American Airlines has attacked the European Union emissions trading scheme (ETS) as “unwise” after US Congress members proposed a bill last week declaring the scheme incompatible with international law.
Airlines are due to join the emissions trading scheme in January. The Congressional bill seeks to direct the US Department of Transportation to prohibit US carriers from participating.
The European Commission (EC) has threatened sanctions against carriers that do not cooperate with the scheme.
American Airlines president Tom Horton accused the EU scheme of “layering more cost on an industry that is already beleaguered”, and said: “The way it has been proposed is unwise.”
British Airways’ US partner, American Airlines is a member of the Air Transport Association of America (ATA) which has challenged the scheme in the European Court of Justice.
The US carriers claim the scheme will violate the Chicago Convention on International Civil Aviation and argue it will regulate entire flights between the US and Europe when aircraft are in European airspace for only a fraction of a journey.
The EU will require all airlines flying into Europe to comply with the cap-and-trade scheme. Carriers will have to buy permits for each tonne of carbon dioxide they emit above a certain level, trading for permits with other emitters on a carbon market.

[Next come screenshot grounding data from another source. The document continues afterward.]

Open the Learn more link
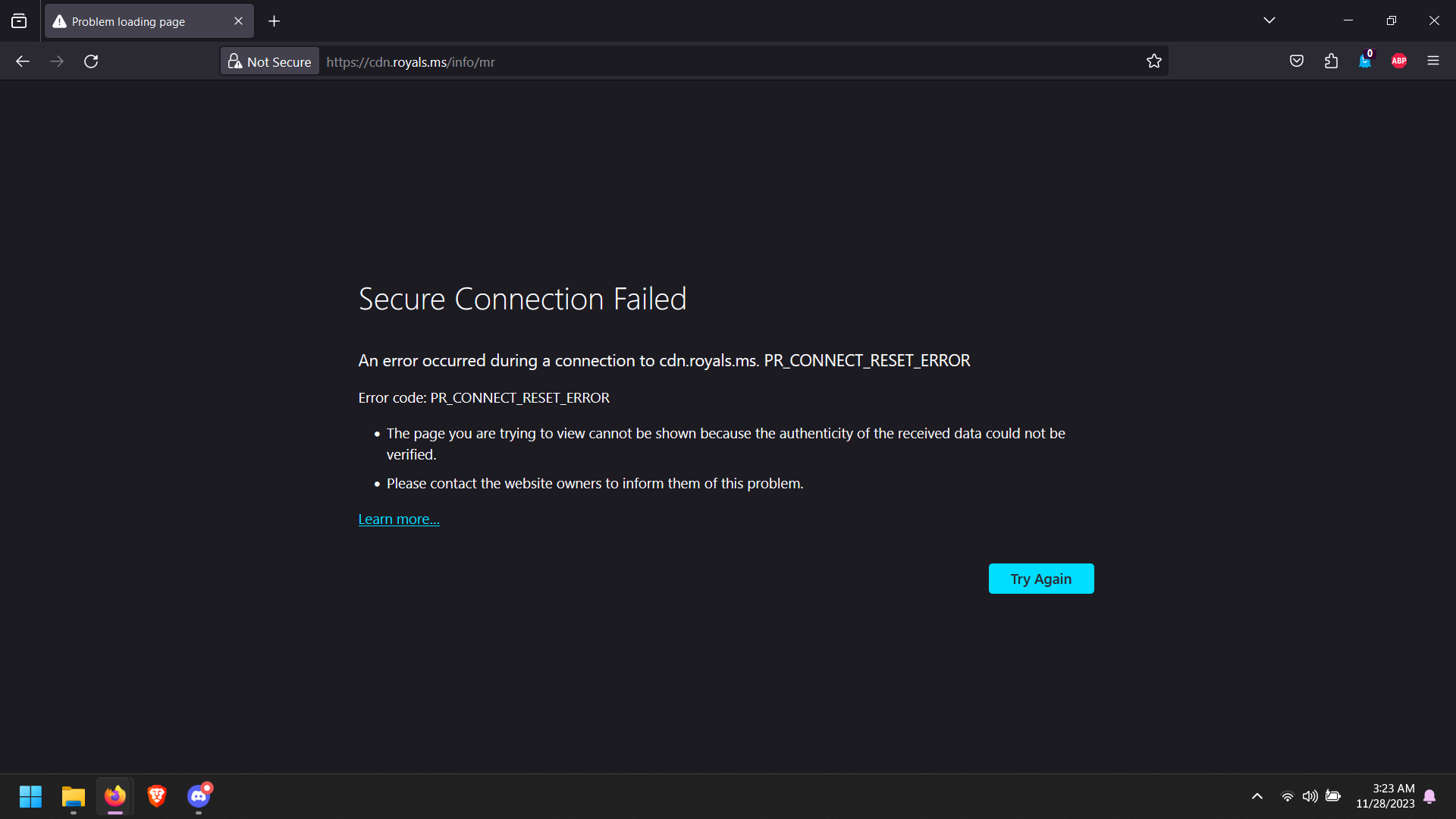 click(x=399, y=519)
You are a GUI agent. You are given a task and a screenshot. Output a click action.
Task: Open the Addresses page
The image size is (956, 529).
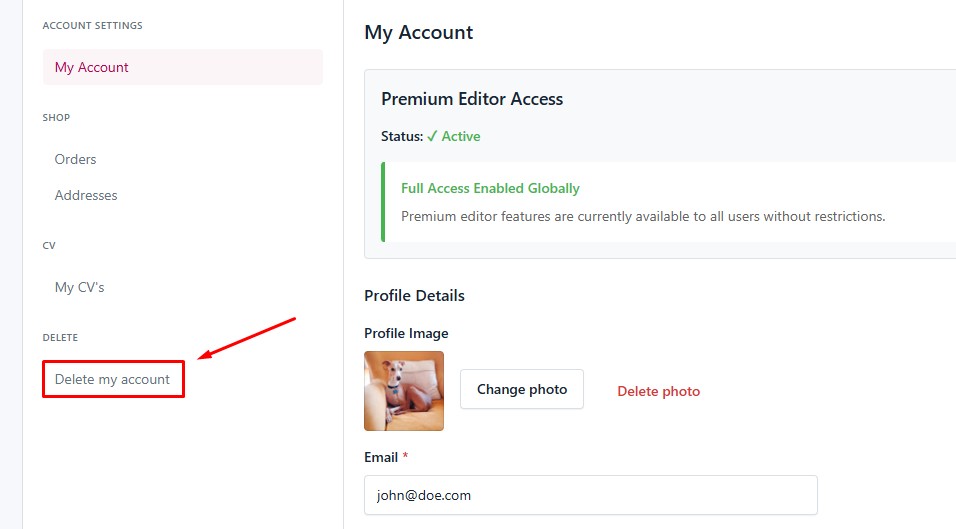pos(86,196)
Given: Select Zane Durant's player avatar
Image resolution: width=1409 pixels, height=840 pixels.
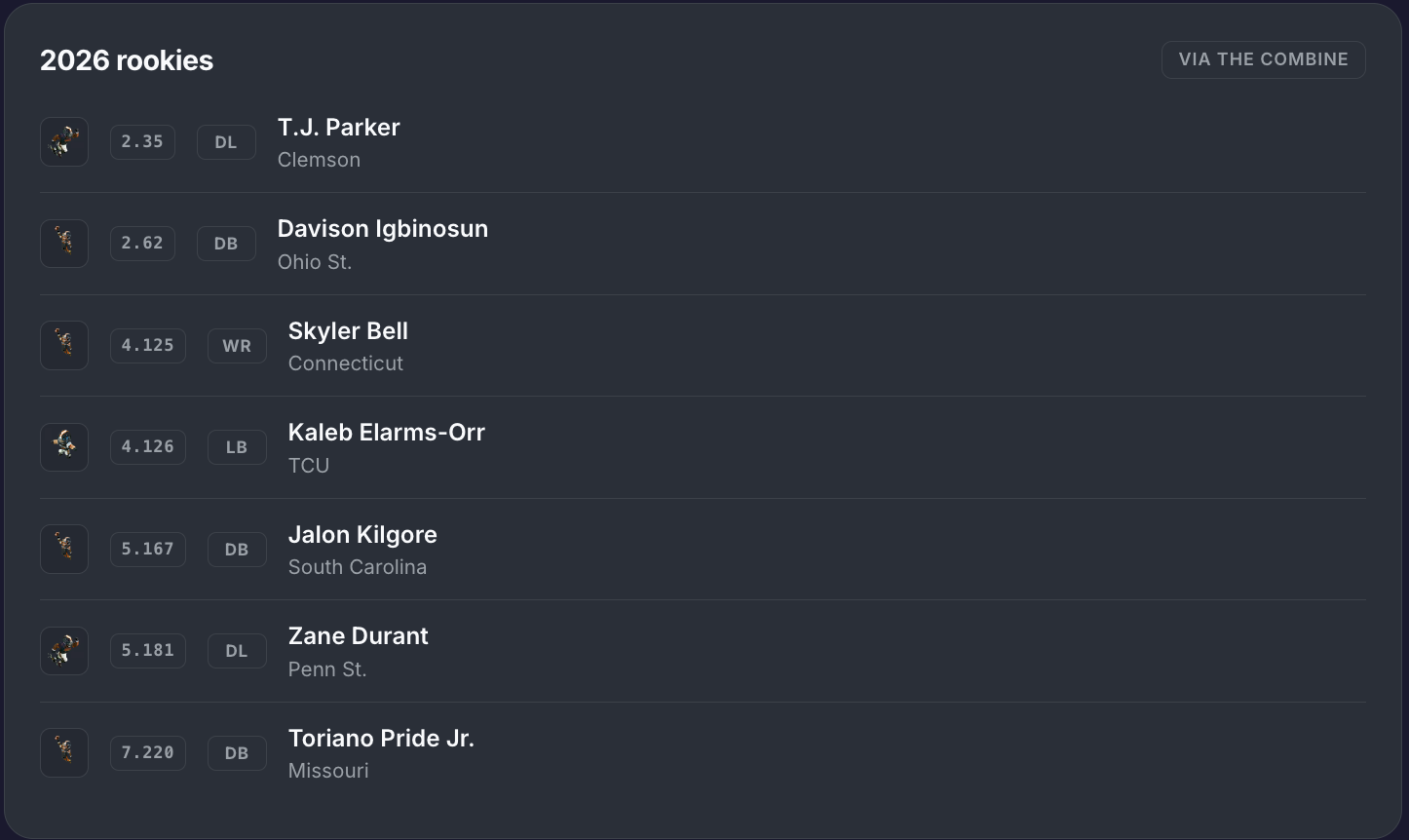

International Airlines Group (IAG) chief executive Willie Walsh warned in June that emissions trading could spark international reprisals. He said: “It is clear that countries are going to retaliate.”
The European Regions Airline Association (ERA), which includes Air France subsidiary CityJet, wrote this week to EC vice-president Siim Kallas to urge the scheme be withdrawn or suspended until there is agreement on implementation.
However, Virgin Atlantic came out firmly in support of airlines joining the ETS earlier this month. Virgin Atlantic general manager for legal affairs Julian Homerstone told a conference in London: “ETS is a sensible cap and trade system. It is not perfect, but it’s a good start.
“The European Union is taking a lead and we hope it becomes a serious model. It should be supported. It is a not a bad scheme.”